===== Records for processing =====

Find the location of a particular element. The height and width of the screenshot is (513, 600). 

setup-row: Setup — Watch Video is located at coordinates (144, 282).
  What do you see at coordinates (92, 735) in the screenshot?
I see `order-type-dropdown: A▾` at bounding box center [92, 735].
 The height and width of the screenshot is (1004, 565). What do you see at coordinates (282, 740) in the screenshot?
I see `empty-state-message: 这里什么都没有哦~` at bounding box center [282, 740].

=====

◆ What you are asked to do: Return every line of the material above word for word, with nothing changed or left out.

◆ Response to the exercise:
Find the location of a particular element. The height and width of the screenshot is (513, 600). 

setup-row: Setup — Watch Video is located at coordinates (144, 282).
  What do you see at coordinates (92, 735) in the screenshot?
I see `order-type-dropdown: A▾` at bounding box center [92, 735].
 The height and width of the screenshot is (1004, 565). What do you see at coordinates (282, 740) in the screenshot?
I see `empty-state-message: 这里什么都没有哦~` at bounding box center [282, 740].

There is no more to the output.